Ich werde am Dienstag den 03.09.2013, wenn Diablo 3 für die XBOX 360 raus kommt, ab 19 Uhr einen Livestream veranstallten.

Ihr könnt Entscheiden, welche Klasse ich da Spielen werde.

Ich hoffe der Livestream gefällt euch dann.

Der Livestream kann dann unter http://www.twitch.tv/spaceflyer ( Livestream ) erreicht werden.


----------



## spaceflyer1982 (3. September 2013)

Die Entscheidung ist gefallen. es wird ein mönch sein.


----------



## Tikume (3. September 2013)

Bei 3 abgegebenen stimmen ein sensationelles Ergebnis


----------



## kaepteniglo (3. September 2013)

Hm... 23:05 Uhr und der Stream ist offline?

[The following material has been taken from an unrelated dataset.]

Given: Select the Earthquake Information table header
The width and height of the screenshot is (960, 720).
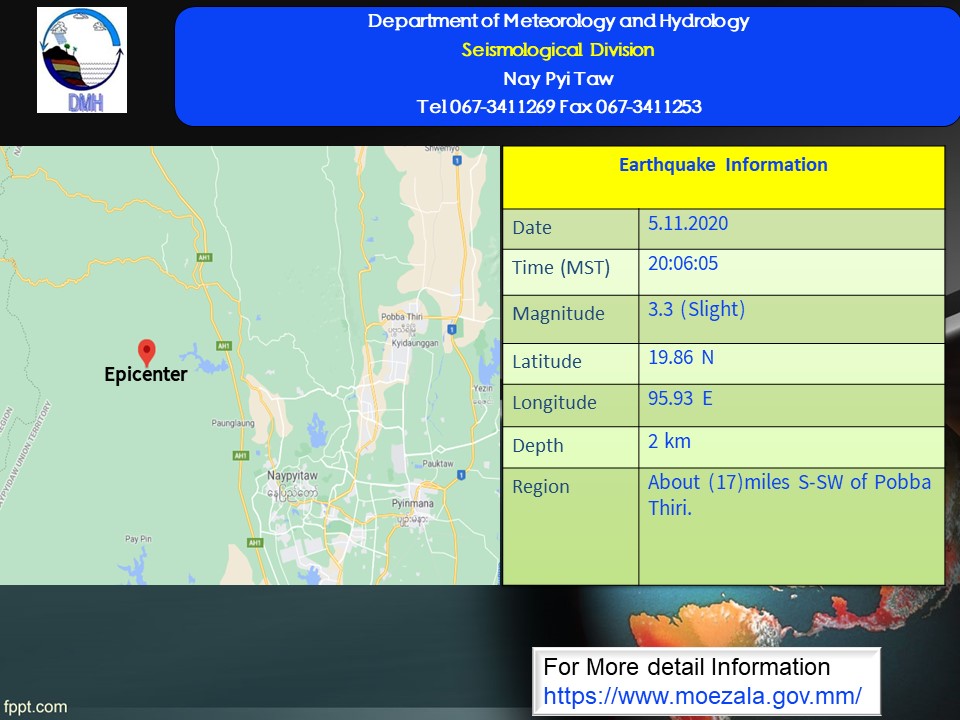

Spiel so schlecht? Keine Lust mehr? Schon fertig?


----------



## spaceflyer1982 (6. September 2013)

das spiel ist gut. aber mangels Interesse anscheinend und sagen wir mal so. habe eine erfreuliche mitteilung meines bruders bekommen, wodurch eine andere planung als gewollt vorkam und ich auch wenn interesse ist leider erst wieder montag einen livestream machen kann. ins Detail will ich dabei im moment nicht gehen ^^

aus diesem grund konnte ich auch heute erst antworten.


----------